C.J. Ciaramella Contributor
Font Size:

Speaking on “Hannity” Tuesday night, Republican presidential candidate Newt Gingrich said he feels “liberated” and rejuvenated by the mass resignation of key campaign staff last week.

Gingrich lost several of his top-level campaign staffers, including spokesman Rick Tyler and all of his Iowa staff, but he’s pressed on since then, saying he has no plans of abandoning his campaign.

“With the exception of only one person, all of my original team is still with me,” Gingrich said. “And in every single state where we lost some people, we’ve actually gained new people who are excited by the idea that we could have a genuinely different grassroots campaign to change Washington.”

Gingrich has eschewed traditional campaign strategy and said he wants to run an “ideas-oriented,” grassroots-style campaign.

“My vision is of a people-oriented grassroots campaign where newt.org becomes the center of new solutions, new ideas, new energy — a campaign that’s inclusive, that brings together everybody in America of every ethnic background who wants to change Washington,” he said. “And I think that that was so different from the normal republican model, that there just wasn’t a fit.”

(As staffers resign, Gingrich has ‘nothing to say’)

The strategy was a source of irreconcilable tension between Gingrich and his former staff. Staffers were reportedly irked by the time Gingrich spent crafting policy papers and promoting he and his wife’s documentaries. His latest project is promoting his new book on American exceptionalism, which was released Monday.

“We had a fundamental difference about strategy,” Gingrich said of his former advisers. “A good example is the fact I have a new book out, which I’m very proud of, ‘A Nation Like No Other.’ It’s about American exceptionalism, it’s about the Declaration of Independence. It’s designed, frankly, to say to the American people, we’re not European socialists. we’re not committed to government being in charge.”
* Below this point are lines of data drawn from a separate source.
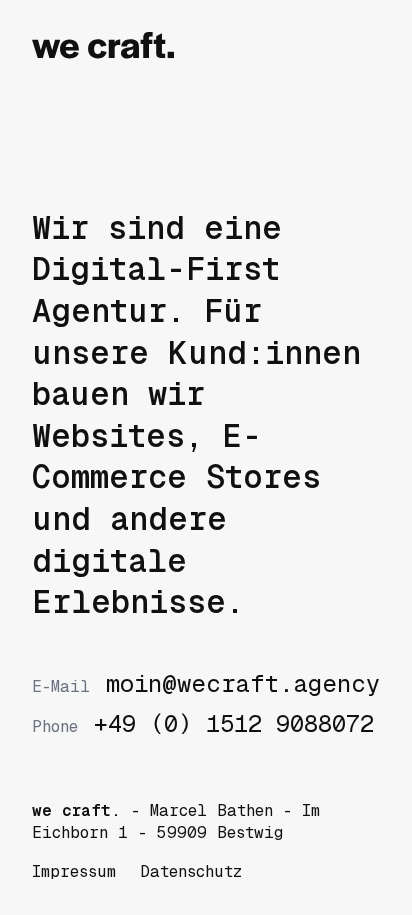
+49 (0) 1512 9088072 (203, 724)
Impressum (74, 871)
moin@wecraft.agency (206, 684)
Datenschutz (191, 871)
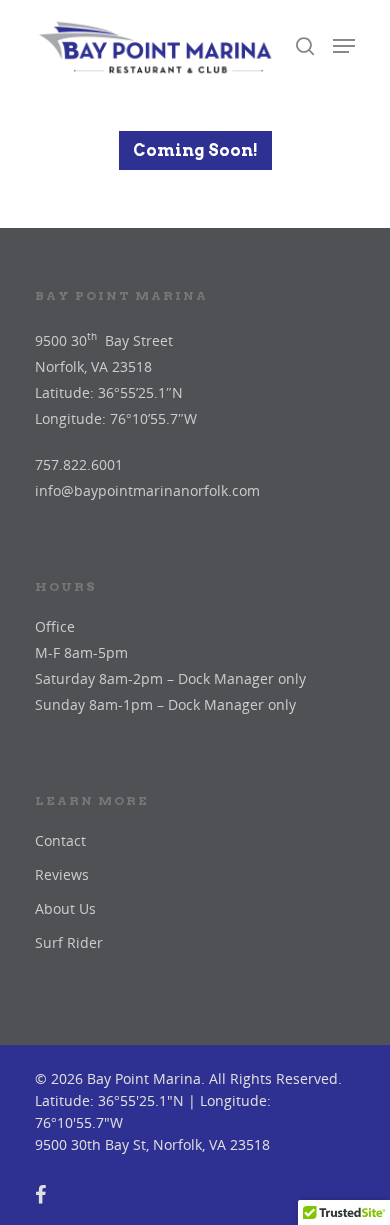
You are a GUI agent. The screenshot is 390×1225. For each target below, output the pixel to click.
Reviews (62, 874)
It’s a bold strategy, but James Woodard, a political science professor at Clemson University, said Gingrich’s credentials as a policy-wonk might not compensate for a perceived lack of charisma.

“[Gingrich] is an ideas guy from the beginning,” Woodard said. “He loves to talk about policy, but he seems to be unaware that voters are inspired by character, conviction and belief as much as political machinations. He is not able to capture the imagination of the voters the way a nominee should.”

Gingrich’s appearance at Monday’s GOP debate in New Hampshire was seen by many as a make-or-break moment for his campaign, and while Gingrich didn’t commit any serious gaffes, he didn’t wow anyone either. Polls still place him in the lower half of the GOP field. Woodard said that this, combined with the campaign’s shaky start — the resignations, the revelation that Gingrich and his wife spent hundreds of thousands of dollars at Tiffany & Co. — might be too much for the candidate to overcome.

“A lot of politics is timing, and one senses that Newt Gingrich has missed his moment this year,” Woodard said.